▶ [Extrait du document]
* * *

Mais outre la théorie, que fait-on en pratique dans les PME françaises aujourd’hui ?
71 % des employeurs ou managers disent avoir outrepassé leurs droits légaux en matière de surveillance
Certains employeurs admettent avoir parfois franchi certaines limites. Par accident ou par “curiosité”, certains se sont trouvés dans la situation de consulter certaines données :
Une fois mis en place, au-delà de ce que permet la loi, les outils de surveillance devraient être soumis à une utilisation éthique et consciencieuse. L’agrégation de données doit être organisée, comprise et régulée par la personne ou l’équipe dont c’est la mission, afin d’éviter tout dérapage qui pourrait porter préjudice à l’employé et à l’employeur.
D’autant plus que 46 % des employeurs et managers utilisant la surveillance affirment consulter les données “tous les jours” et 38 % “toutes les semaines”. À cette fréquence, il est crucial de savoir manipuler les données recueillies et connaître la frontière qui sépare la vie professionnelle de la vie personnelle.

* * *

▶ [Données fournies]
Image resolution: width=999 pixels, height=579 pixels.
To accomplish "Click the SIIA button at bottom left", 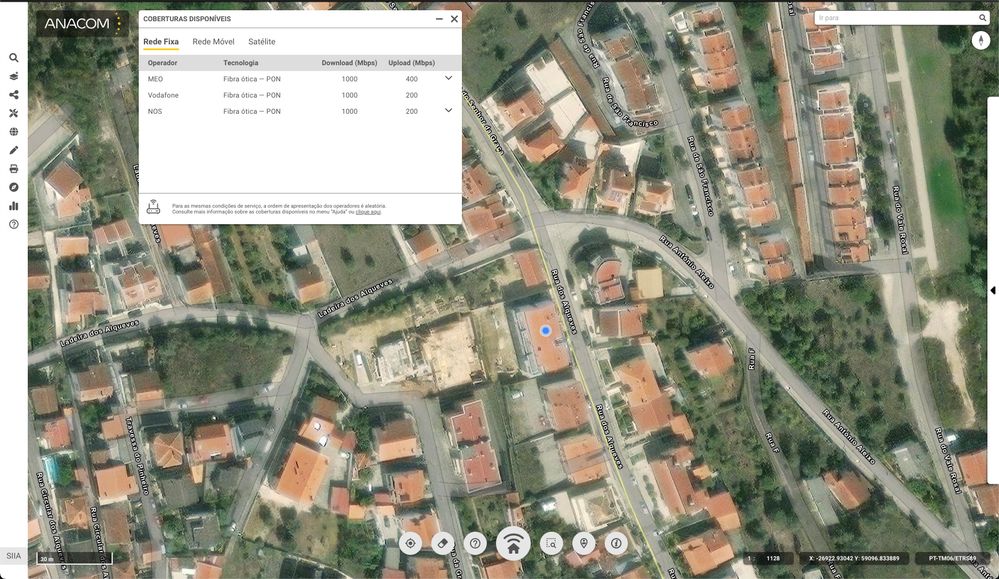I will [13, 556].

* * *

▶ [Consigne A] Les affirmations (i), (ii) et (iii) concordent-elles avec l'extrait sur la surveillance des salariés ? Répondez à chacune par oui ou par non en citant les mots décisifs du texte. (i) 71 % des employeurs ou managers déclarent avoir dépassé leurs droits légaux en matière de surveillance. (ii) Moins d'un tiers des employeurs et managers utilisant la surveillance consultent les données chaque jour. (iii) L'agrégation de données doit être régulée par la personne ou l'équipe dont c'est la mission.
▶ [Consigne B] Poursuivez l'extrait sur la surveillance des salariés à partir de sa dernière phrase.
Le matériel n'entre pas en jeu ici.

▶ [Réponse A]
(i) Oui : « 71 % des employeurs ou managers disent avoir outrepassé leurs droits légaux en matière de surveillance ».
(ii) Non : « 46 % des employeurs et managers utilisant la surveillance affirment consulter les données “tous les jours” ».
(iii) Oui : « L’agrégation de données doit être organisée, comprise et régulée par la personne ou l’équipe dont c’est la mission ».

▶ [Réponse B]
Si la sécurité de l’entreprise est en jeu (dans le cas de traitement de données sensibles, par exemple), il en va de même : la surveillance doit être justifiée et consentie à l’aide d’une charte de bonnes pratiques. Dans ce cas, un contrôle plus étroit de l’historique de navigation ou des communications, par exemple, peut être établi.
Néanmoins, les aspects les plus surveillés s’avèrent relativement “communs” :
- 67 % des employeurs interrogés surveillent tout ce qui concerne l’activité sur l’ordinateur, ce qui comprend les heures actives ou l’historique du navigateur. Il est utile de rappeler que cela peut uniquement s’effectuer sur le matériel professionnel, et non personnel, du salarié.
- 34 % effectuent un suivi des heures de connexion et de présence.
- 25 % ont mis en place une vidéosurveillance ou via webcam. Une telle mesure est généralement l’apanage du travail en présentiel.
Ils sont une petite partie, 14 %, à effectuer un suivi de l’utilisation des comptes personnels sur les réseaux sociaux.
L’instauration d’une charte de bonnes pratiques est un le moyen recommandé d’informer les salariés sur ce qui est autorisé et/ou tolérable sur le matériel professionnel et pendant les heures de travail. À défaut, l’employeur ne saurait leur reprocher un manquement aux règles établies.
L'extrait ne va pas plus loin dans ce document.